I see it in myself. I will dabble in what seem to be all kinds and types of things that I either know are bad or detrimental, or just can't seem to help but do, and then step back and wonder how I could have so many problems. I watch myself run around to different false idols, false hopes, false promises and giving up when each one doesn't deliver fast. But in my maturing in Christ, He has revealed to me how many of them are related. I deal with the same lie that has taken root inside of me by doing different things at different times, either throughout my ordinary week or through whole seasons of my life.

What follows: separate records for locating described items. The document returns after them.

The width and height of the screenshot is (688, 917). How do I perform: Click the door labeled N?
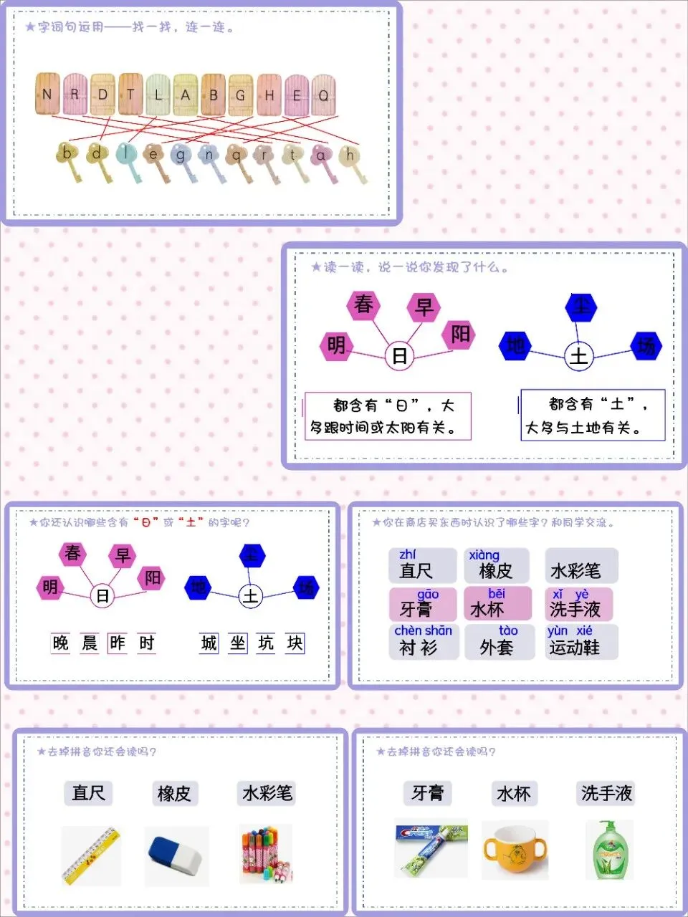click(47, 94)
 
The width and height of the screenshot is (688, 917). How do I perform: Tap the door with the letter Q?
click(323, 94)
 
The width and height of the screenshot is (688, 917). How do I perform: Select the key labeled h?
click(350, 155)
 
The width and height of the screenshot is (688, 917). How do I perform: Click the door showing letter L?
click(158, 94)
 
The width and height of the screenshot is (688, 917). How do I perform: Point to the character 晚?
click(61, 643)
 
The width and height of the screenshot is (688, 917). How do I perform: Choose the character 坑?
click(266, 643)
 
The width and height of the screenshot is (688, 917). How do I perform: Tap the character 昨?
click(118, 643)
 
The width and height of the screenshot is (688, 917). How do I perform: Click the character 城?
click(209, 643)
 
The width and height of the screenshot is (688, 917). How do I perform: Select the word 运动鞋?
click(574, 648)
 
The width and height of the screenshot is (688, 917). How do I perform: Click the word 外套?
click(497, 648)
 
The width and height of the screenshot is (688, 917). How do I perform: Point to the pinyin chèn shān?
click(423, 630)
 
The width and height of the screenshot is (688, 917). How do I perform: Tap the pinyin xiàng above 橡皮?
click(484, 555)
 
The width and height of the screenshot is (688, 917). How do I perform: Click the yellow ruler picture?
click(91, 855)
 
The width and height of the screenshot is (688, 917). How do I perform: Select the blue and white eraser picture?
click(176, 855)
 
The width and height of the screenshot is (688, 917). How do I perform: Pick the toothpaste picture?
click(431, 848)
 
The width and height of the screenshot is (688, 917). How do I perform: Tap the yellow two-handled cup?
click(515, 851)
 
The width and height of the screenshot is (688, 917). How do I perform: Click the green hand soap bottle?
click(609, 850)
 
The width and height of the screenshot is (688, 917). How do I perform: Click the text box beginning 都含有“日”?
click(388, 416)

Look at the things that disappoint you, that you know won't satisfy, that are destroying you slowly. Don't some of them really manifest the same thing? My pride compels me to do several crappy things, by comparing myself or judging others or talking too much, but they all stem from the same lie: I'm more valuable than others.

This is something the Lord is breaking me over today. He's showing me just how deeply my sin, my troubles go within me, but how much hope there is even for the darkest and most terrible things about who I am. In Christ, before His eyes, I am nothing but a pure, clear well of water, with vines full of good, healthy things. And He is working on me to look more like that in the eyes of people, too.